═════ PASSAGE TO READ ═════
July-August 2010 NOR
By Thomas Storck

Thomas Storck has written widely on Catholic social teaching, Catholic culture, and related topics. His most recent book is Christendom and the West: Essays on Culture, Society and History.

In Catholic tradition, sins are classified and arranged in many ways. All Catholics are familiar, or at least ought to be, with the division of sins into mortal and venial, the former being sins involving grave matter which, when committed with full knowledge and consent, break our friendship with God and put us on the road to Hell. Then there is original and actual sin, and of course the seven deadly sins, which are the roots from which all other sins come. The four sins we will examine here, however, compose a unique list, taken from certain passages of Holy Scripture, and preserved in the Church's "catechetical tradition" (cf. Catechism of the Catholic Church, no. 1867). Although they are not necessarily the worst of all possible sins, they are sins that are singled out in Holy Scripture as crying out to God in a unique way.

What sins are we talking about? Willful murder, unnatural sexual acts (sodomy), oppression of the poor (typically expressed as widows and orphans), and defrauding the laborer of his wages. These are the four sins that "cry to Heaven for vengeance," and together they elucidate a good deal of Catholic morality, both personal and social.
═════
* ASSIGNED TASK 1:
List the four sins that, according to the passage on sins crying to Heaven, "cry to Heaven for vengeance."
* ASSIGNED TASK 2:
Carry on the passage on sins crying to Heaven, starting after its last sentence.
The stored items play no part in the work on the passage.
═════ LISTED ENTRIES ═════
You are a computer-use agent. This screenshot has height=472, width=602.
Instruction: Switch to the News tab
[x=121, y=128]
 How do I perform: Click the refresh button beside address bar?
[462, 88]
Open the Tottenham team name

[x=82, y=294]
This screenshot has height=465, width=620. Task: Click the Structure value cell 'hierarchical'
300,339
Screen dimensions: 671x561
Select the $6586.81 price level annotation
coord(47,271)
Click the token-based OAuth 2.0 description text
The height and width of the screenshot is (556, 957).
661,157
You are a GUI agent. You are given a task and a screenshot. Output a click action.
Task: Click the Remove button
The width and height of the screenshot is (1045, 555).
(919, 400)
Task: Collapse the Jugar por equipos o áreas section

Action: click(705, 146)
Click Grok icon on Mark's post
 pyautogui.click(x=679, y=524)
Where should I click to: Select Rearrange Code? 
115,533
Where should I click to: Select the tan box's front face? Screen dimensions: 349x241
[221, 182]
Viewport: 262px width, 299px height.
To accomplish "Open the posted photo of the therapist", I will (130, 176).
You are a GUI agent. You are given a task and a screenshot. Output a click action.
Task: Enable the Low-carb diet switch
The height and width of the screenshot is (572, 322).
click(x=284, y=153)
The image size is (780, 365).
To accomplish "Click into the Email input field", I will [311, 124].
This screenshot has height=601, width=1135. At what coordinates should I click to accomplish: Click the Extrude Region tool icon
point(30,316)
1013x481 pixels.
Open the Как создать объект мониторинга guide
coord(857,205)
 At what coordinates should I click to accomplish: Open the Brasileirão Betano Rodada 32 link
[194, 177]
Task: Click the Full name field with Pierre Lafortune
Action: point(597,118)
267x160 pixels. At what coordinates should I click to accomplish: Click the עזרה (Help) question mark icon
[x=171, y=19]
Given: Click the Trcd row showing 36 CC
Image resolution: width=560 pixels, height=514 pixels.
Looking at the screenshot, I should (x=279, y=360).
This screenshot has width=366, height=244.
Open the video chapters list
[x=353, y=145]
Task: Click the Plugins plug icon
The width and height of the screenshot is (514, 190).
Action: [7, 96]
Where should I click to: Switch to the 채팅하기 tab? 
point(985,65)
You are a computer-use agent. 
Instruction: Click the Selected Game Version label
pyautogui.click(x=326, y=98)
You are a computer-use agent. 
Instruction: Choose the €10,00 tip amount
═════
* EXERCISE OUTPUT 1:
- Willful murder
- Unnatural sexual acts (sodomy)
- Oppression of the poor (typically expressed as widows and orphans)
- Defrauding the laborer of his wages

* EXERCISE OUTPUT 2:
The first of the four sins that cry to Heaven, willful murder, finds its origin in the murder of Abel by his brother, Cain. Cain was jealous that Abel's offering was acceptable to God while his own was not. After luring his brother into the fields, Cain suddenly rose up against him and killed him, and then he lied to God about what he had done. But God said, "The voice of your brother's blood is crying to me from the ground. And now you are cursed from the ground, which has opened its mouth to receive your brother's blood from your hand" (Gen. 4:10-12).

There is something especially heinous about a voluntary or premeditated murder. You are taking some­one's life, all his hopes and desires, his very self in a way. Perhaps the person was the chief support of his wife and children, and possibly others. In any case, there are doubtless those who will grieve for his loss. Perhaps the person you killed was not in a state of grace. In that case, you have helped send him to Hell and thus murdered him twice — once in his body, the other in his soul. Furthermore, any occurrence of murder tends to weaken and can even destroy human society: We become more fearful of others and mutual trust is lessened; people become afraid to venture outside their homes after dark or to welcome strangers.

In speaking of murder we must not think only of individual acts of violence; we must remember the different kinds of mass murders whose evil character is often disguised with euphemistic rhetoric. The largest number of people murdered are the unborn babies, who are killed in huge numbers throughout the world. Because these victims are unseen they are forgotten by many, but God does not forget the violence inflicted on them. Nor may we forget collective acts of murder, such as the killing of whole populations by communist and Nazi regimes, or civilians killed in mass bombings during wars, including by our own armed forces.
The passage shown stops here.